Estes, podem ser de ordem objetiva, subjetiva e substantiva e o planejamento de
qualquer mudança advinda da previsão de qualquer um deles, demanda avaliação do
nível de sustentabilidade econômica, ideológica e cultural das ações a serem
implementadas.
A partir deste entendimento, uma avaliação de políticas/programas sociais, deve
buscar na sua aplicação, um equilíbrio entre o ideal e o viável, flexibilizando o tratamento
de seus critérios a partir da contextualização da realidade local e do momento histórico.
Considerações finais
Ao final deste artigo, queremos afirmar a importância do momento da avaliação
das ações desenvolvidas no que tange a operacionalização das políticas sociais no Brasil,
com destaque no nosso texto, às dirigidas a crianças e adolescentes, cujas orientações
constam no Estatuto da Criança e do Adolescente, como um importante momento de
educação para exercício do poder democrático.
Os princípios que embasam o ECA, somente podem ser firmados nos espaços
concretos da realidade, através de sujeitos históricos. Os programas e projetos sociais
(que expressam as políticas sociais) são instrumentos eficazes para este objetivo, mas
para tanto, têm que ser avaliados e monitorados a partir de diagnósticos sociais
atualizados.
É importante entendermos, que as políticas sociais nos quadros da totalidade
social da qual fazem parte, são resultado da articulação de interesses econômicos e
políticos, dos protagonistas, Estado, classes hegemônicas e grupos subalternos
(PASTORINI, 1997). Tal articulação desenvolve-se partir do binômio concessão-
conquista, como trata Pastorini (ibid), como um processo “conflitivo atravessado pelas
lutas de classes, onde os diferentes grupos têm ganhos e perdas, ao mesmo tempo em
que lutam e pressionam, „conquistam‟ e „concedem‟ alguma coisa aos demais sujeitos
envolvidos.” (ibid., p.97).
No contexto conjuntural que se desenha a partir dos anos de 1970, pelo advento
do neoliberalismo, e em função do processo conflitivo anteriormente mencionado, nos
deparamos com um perfil de políticas sociais no Brasil, frágeis, insuficientes,
descontínuas e com traços meramente compensatórios.
Ao protagonista Estado é exigida, pelos organismos internacionais, uma
intervenção mais restrita “a ações focalizadas na extrema pobreza, buscando a
complementação da filantropia privada e das comunidades” (ibid:27). Portanto, se o ECA
assenta-se na defesa de uma participação mais politizada e um Estado mais forte e mais
ampliado, no que tange aos interesses da classe trabalhadora, a conjuntura política e
econômica atual vai exigindo direção oposta.
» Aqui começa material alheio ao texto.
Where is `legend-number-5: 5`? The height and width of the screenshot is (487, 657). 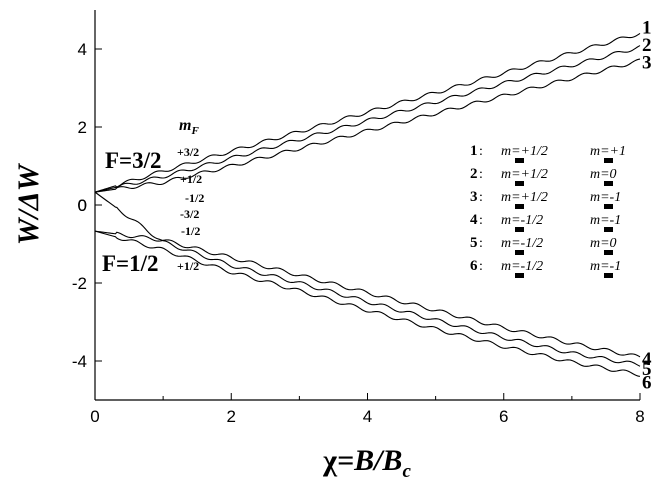
legend-number-5: 5 is located at coordinates (474, 243).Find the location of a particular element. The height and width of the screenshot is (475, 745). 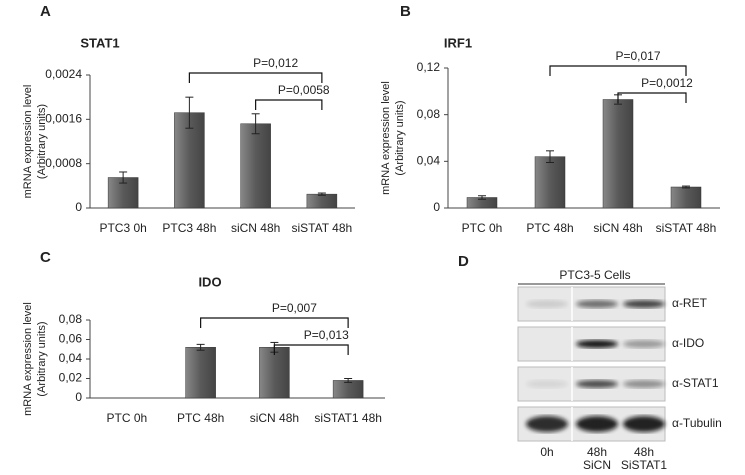

lane-label: SiCN is located at coordinates (597, 465).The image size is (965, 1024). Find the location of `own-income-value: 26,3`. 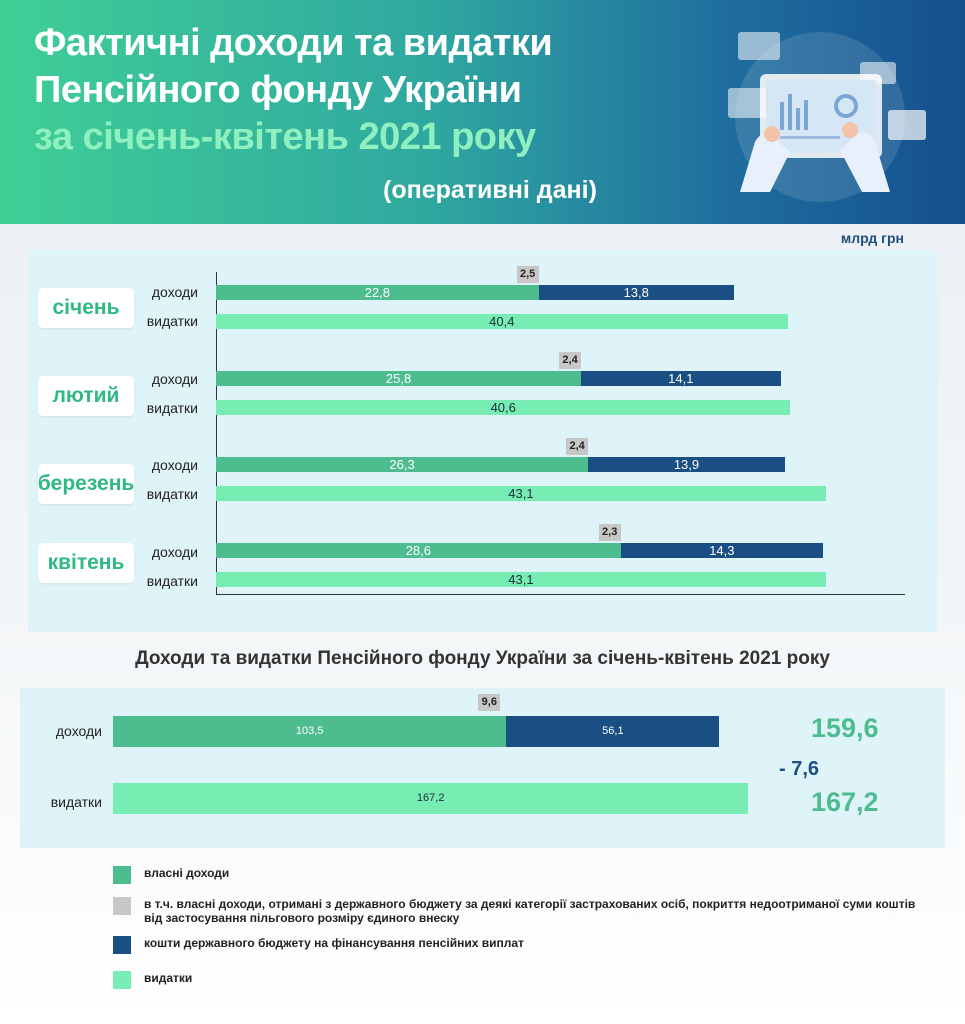

own-income-value: 26,3 is located at coordinates (402, 464).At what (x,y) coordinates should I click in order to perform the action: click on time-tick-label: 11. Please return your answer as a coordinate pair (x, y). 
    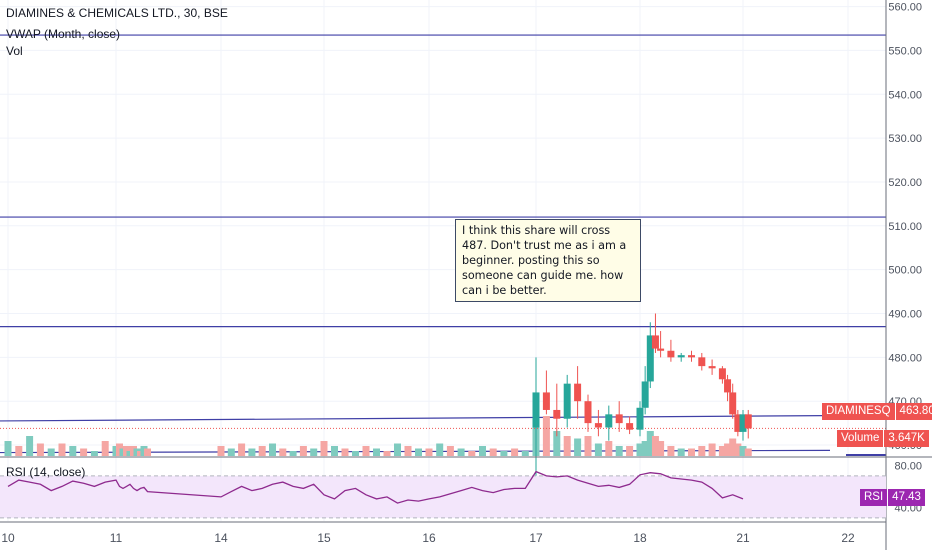
    Looking at the image, I should click on (116, 538).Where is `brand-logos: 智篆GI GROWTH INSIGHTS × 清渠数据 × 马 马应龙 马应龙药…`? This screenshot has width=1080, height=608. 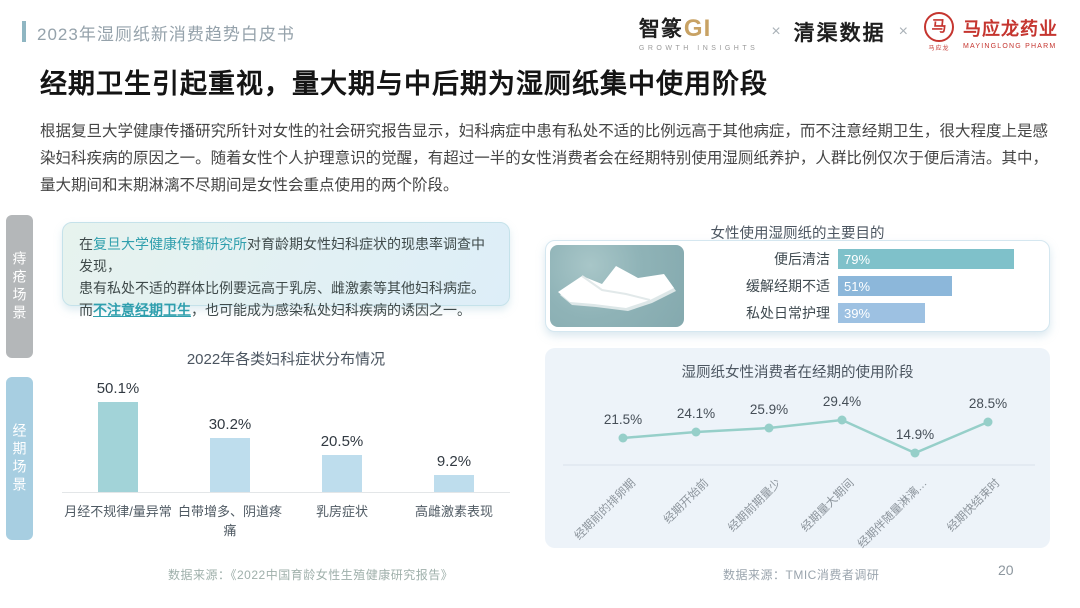
brand-logos: 智篆GI GROWTH INSIGHTS × 清渠数据 × 马 马应龙 马应龙药… is located at coordinates (848, 32).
Não há, portanto, como negar, que um processo de avaliação de políticas sociais,
deva compreender um olhar que considere a existência do conflito, da contradição, da
luta política na constituição das políticas sociais, entendendo que não há lugar para
neutralidades junto ao mesmo. Temos, neste sentido, de nos lançarmos no aprendizado
da lida com as contradições e da construção do poder contra-hegemôncio.
Pelos princípios do ECA, a sociedade é histórica, aberta ao tempo, às
transformações, ao possível, ao novo (ibid.). O ECA entende que uma sociedade
democrática não se sustenta somente com suportes legais, mas demanda cultura
democrática, para cujo alcance os processos avaliativos e de monitoramento de
programas/projetos sociais, apresentam-se como valiosos instrumentos táticos.